Situations that confront you with great inner pain can set off a process of enormous positive inner growth and healing. This journey can be difficult to make on your own, especially when you are caught up in the midst of distressing and overwhelming trauma symptoms. But help is available.
These therapy modalities are very helpful for trauma survivors, and develop the necessary skills to recover:
Common Sources of Trauma
A trauma is a stressful event or incident of a threatening nature, which is likely to have a pervasive impact on anyone experiencing it.
Examples include:
- Physical assault, including rape, incest, molestation, domestic abuse
- Combat-related single/multiple events (life threatening, witnessing, doing violence to others) that are severe, repeated, prolonged and unpredictable
- Serious accidents such as automobile or other high-impact scenarios
- Experiencing or witnessing horrific injury, carnage or fatalities
- Natural disasters (earthquakes, fires, floods, hurricanes, etc.)
- Serious bodily harm
Sources of Psychological Trauma that Are Often Overlooked
- Hearing about violence to or sudden death of a love one
- Surgery, particularly emergency, and especially in first 3 years of life
- Forced separation very early in life from primary caregiver
- Poor or inadequate relationship with a primary caretaker as a child
- Falls or sports injuries
- Birth trauma
Less dramatic events and incidents can have a similar effect if they exceed a person’s capacity to cope, or if they are perceived by the person as a threat to their physical or psychological integrity.

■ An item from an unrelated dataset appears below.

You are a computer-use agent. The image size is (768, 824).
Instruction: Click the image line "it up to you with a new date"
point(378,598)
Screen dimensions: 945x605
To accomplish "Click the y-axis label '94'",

The Impact of Trauma. What Happens After?
When you have experienced trauma or overwhelming crisis, it is common to freeze , detach or disown the very part that needs healing. Your life may feel like it was broken in two.

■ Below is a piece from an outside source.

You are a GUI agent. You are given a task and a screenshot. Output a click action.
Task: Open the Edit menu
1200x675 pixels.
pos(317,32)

You may try avoidance strategies that prevent your conscious awareness from getting anywhere near the pain and confusion in order to survive as best as you can. While highly adaptive initially – because it blocks out the pain of the experience(s) at the time – in later life there are often great personal costs attached to these trauma-related, survival-based strategies.
The emotional and physical sensations connected to your traumatic experiences remain unprocessed and unintegrated. You can feel fragmented. This fragmentation shows itself in very uncomfortable symptoms such as:
- sudden intrusive, overwhelming images or memories,
- flashbacks and reliving experiences and nightmares.

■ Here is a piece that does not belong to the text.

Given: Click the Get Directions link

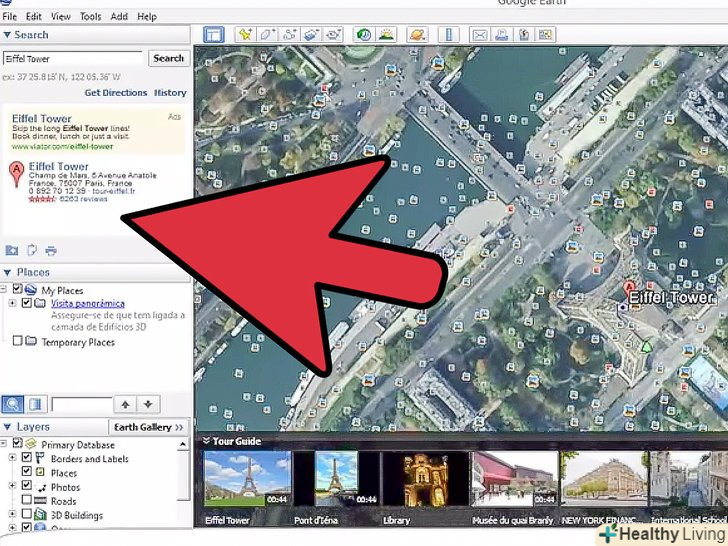Looking at the screenshot, I should [x=115, y=93].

You may also experience strong emotional or physical reactions, such as:
- panic attacks,
- feelings of numbing or detachment,
- hyper-vigilance,
- safety behaviors,
- guilt, including survivor guilt
Or you may have dissociative symptoms, such as feeling disconnected from your life. Often events in daily life, such as close personal relationships with your family or partners, can trigger and intensify these symptoms.
Recovery Takes Time. You Can’t Force It
You can recover from trauma. A psychological wound cannot be forced to heal quickly. It is no different from a physical wound. Flowing with the healing process is better than fighting it. This process is one of moving from victim to survivor.
There are some common stages in this period of healing:
- You develop more control in remembering the event. Memory and emotions are joined. The memory is re-examined and then filed away.
- You’re still affected by the trauma, but it no longer overwhelms you.
- With time, the troublesome symptoms recede, become more tolerable a d predictable and then gradually fade away.
- You are able to reconnect with others and move on with your life.
- You are able to give some new meaning to both the trauma and yourself as a trauma survivor.
- You may experience a re-appraisal of your basic priorities and values, which may result in important positive life changes.
- Some survivors are able to transform their experience, through adversity and suffering, into a gift enabling them to help others in similar circumstances.